Conclusion: FALSE. Houses with waterfront are, on average, 212.64% more expensive. The mean price of houses without waterfront is U$ 531,563.60, while this price is, on average, U$ 1,661,876.025 for waterfront houses.
Translation for business: If we want to buy for a smaller price, it is better to invest on houses without waterfront, unless the profit is equally bigger.
Conclusion: FALSE. In average, "new" properties (year built >= 1955) are only 0.79% more expensive than the old ones (year built < 1955). The mean price of the old proporties is U$ 537,050.91 while the mean price of new properties is U$ 541,299.97.
Translation for business: We can buy new houses because they do not seem to be so expensive, on average, when compared to old houses.
Conclusion: FALSE. Although the proporties without basement are slightly bigger, they are only 22.56% bigger, not 40%. In average, properties without basement has area 16,284.18 square feet. Properties with basement has an area, in average, of 13,286.30 square feet.
Translation for business: It seems houses without basement are bigger on area.
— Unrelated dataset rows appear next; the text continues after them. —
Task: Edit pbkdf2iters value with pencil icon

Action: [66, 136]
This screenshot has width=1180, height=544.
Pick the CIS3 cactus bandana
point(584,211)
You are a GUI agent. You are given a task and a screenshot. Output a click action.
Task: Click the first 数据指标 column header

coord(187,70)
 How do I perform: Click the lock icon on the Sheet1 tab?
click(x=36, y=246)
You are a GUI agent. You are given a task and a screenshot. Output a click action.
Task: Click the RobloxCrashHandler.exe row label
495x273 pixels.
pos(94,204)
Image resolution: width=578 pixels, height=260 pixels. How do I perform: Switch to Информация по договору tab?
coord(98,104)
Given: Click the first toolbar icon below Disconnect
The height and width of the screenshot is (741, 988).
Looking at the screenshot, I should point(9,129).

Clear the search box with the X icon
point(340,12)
If you want bigger area, you should invest in houses without basement.
Conclusion: FALSE. The YOY growth was only 0.52% between 2014 and 2015.
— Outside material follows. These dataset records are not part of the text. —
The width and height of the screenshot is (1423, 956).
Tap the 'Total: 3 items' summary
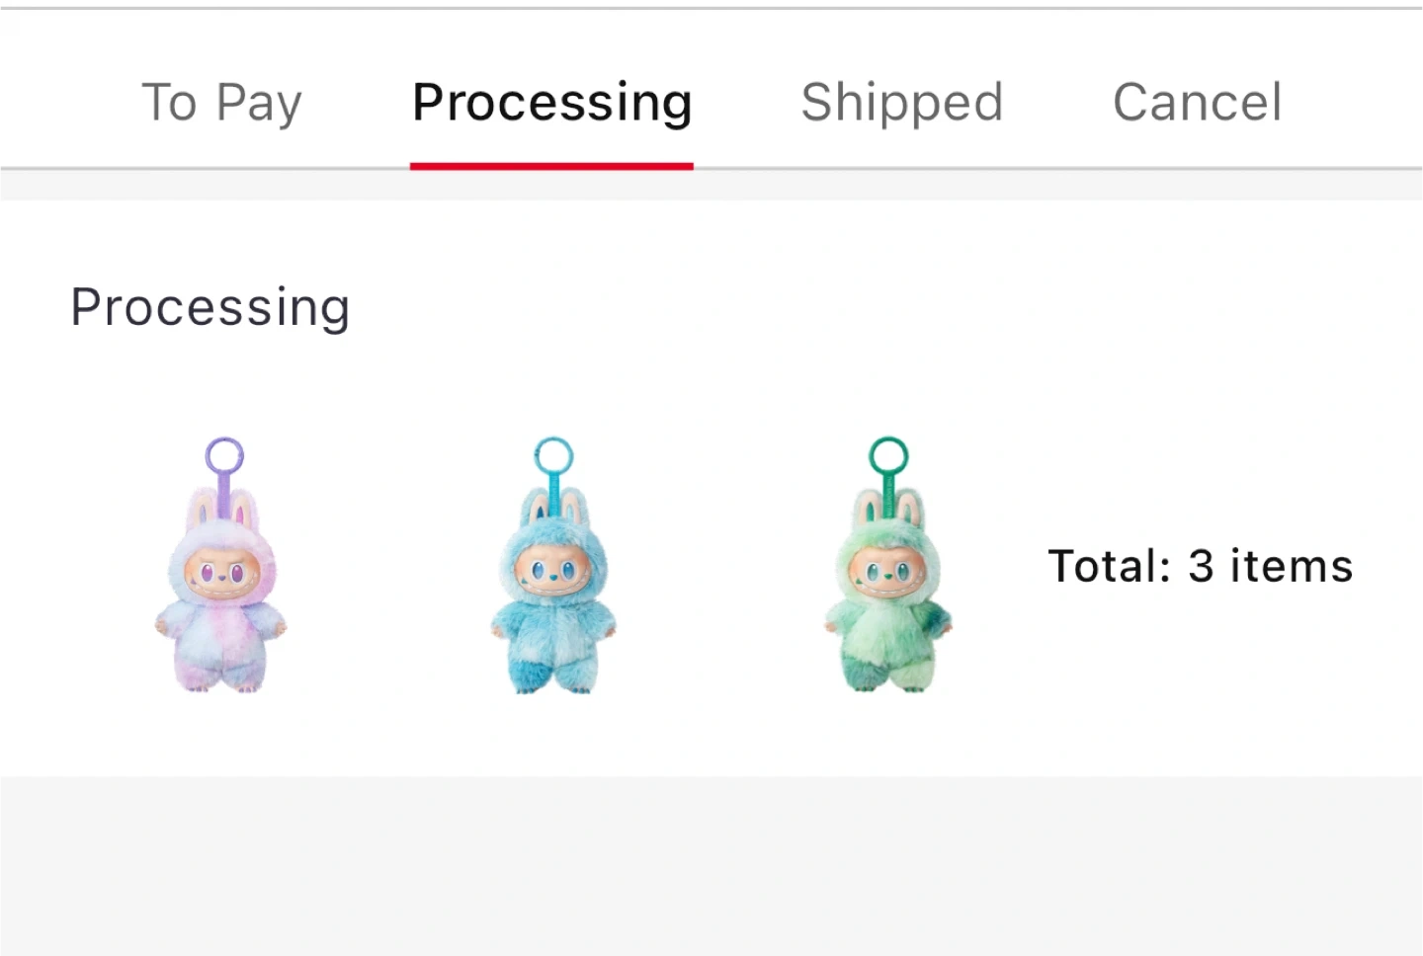click(1200, 566)
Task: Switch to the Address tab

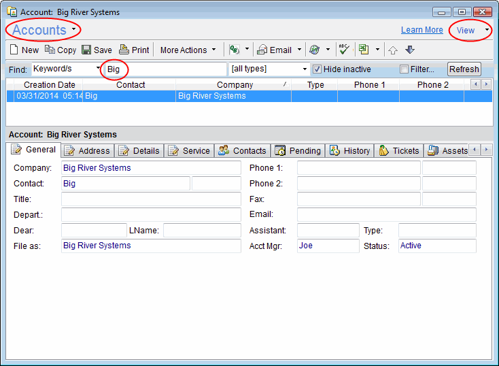Action: point(88,150)
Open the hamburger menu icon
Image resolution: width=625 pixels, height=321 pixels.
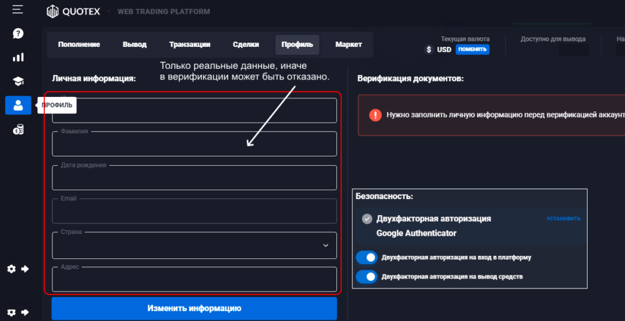click(18, 9)
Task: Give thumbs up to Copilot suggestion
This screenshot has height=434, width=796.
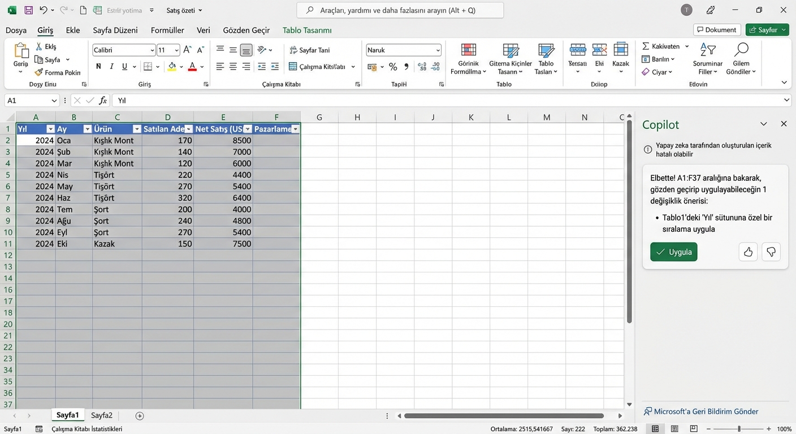Action: click(748, 252)
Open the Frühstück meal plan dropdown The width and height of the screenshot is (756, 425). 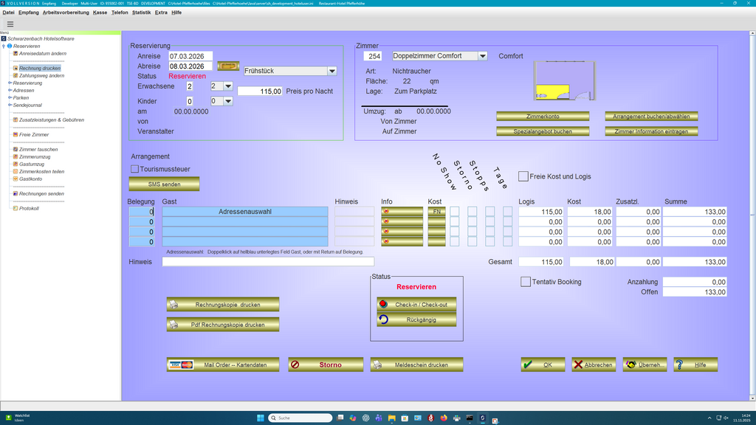[331, 71]
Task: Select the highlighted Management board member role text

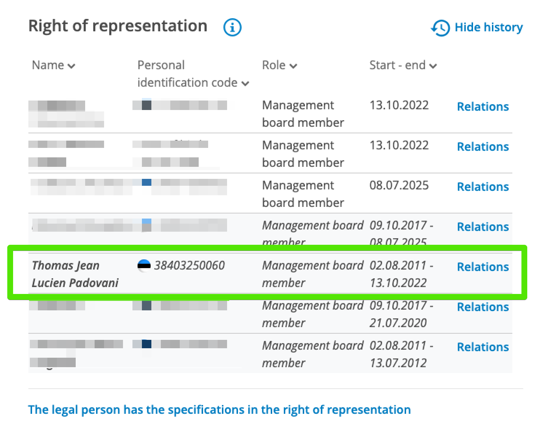Action: click(x=313, y=274)
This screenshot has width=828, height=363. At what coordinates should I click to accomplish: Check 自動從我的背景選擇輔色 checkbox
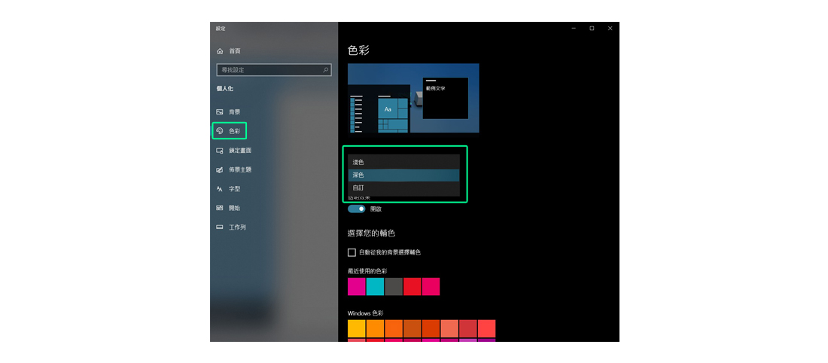point(352,252)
Translation for business: The house's price did not increase a lot between 2014 and 2015.
Conclusion: FALSE. The average MoM price growth was only 0.375%.
Translation for business: Price of houses with 3 bathrooms do not change month over month.
Conclusion: FALSE. Houses are renovated, in average, 56.3 years after they are built.
Translation for business: Houses renovation takes more time than we expected, so depending on the year built, and of course, house condition, we do not need to worry a lot about renovation in short time.
Conclusion: FALSE. There is an average increase of 7.23% in the area of the proporties over the years.
Translation for business: We do not see a trend on size reduction for the houses' area over time.
Conclusion: FALSE. Although the prices have shown to be smaller in the winter, they are only 3.87% smaller, on average, not 20%.
Season | Price |
---|---|
Fall | 529,161.32 |
Spring | 558,081.05 |
Summer | 540,114.84 |
Winter | 521,194.66 |
Translation for business: Houses are cheaper in the winter, on average, but the difference on the average price when compared to the other seasons are not so big.
Conclusion: FALSE. The profit is only 5.82% bigger in the Summer than in the Winter.
Season | Profit |
---|---|
Fall | 69,685.62 |
Spring | 73,085.28 |
Summer | 71,852.68 |
Winter | 67,900.18 |
Translation for business: From the table above we see that the biggest profit occurs in the Spring, and this season may be the best to sell the houses.
Conclusion: FALSE. The total area of waterfront properties are 68.82% bigger than the area of not waterfront ones.
Translation for business: If you want houses with bigger areas, waterfront houses are definetely a good choice.
With this project we have found interisting insights about the houses. Obviously, much more hypotheis can be tested, but those that were tested so far, answered some questions about selling and buying houses, and now we have sggestions based on the data available to give the CEO. Furthemore, we have implemented the solution in user-friendly dashboard (House Rocket App) where the CEO can select the houses based on some features. Finally, as a businees result we have that if the houses are sold by the suggested price, the expected total profit would be U$ 760,693,197.90.
- Explore the possibility to buy houses in bad conditions, renovate and sell them.
- Explore models to predict houses prices based on some features.
- Test more hypothesis.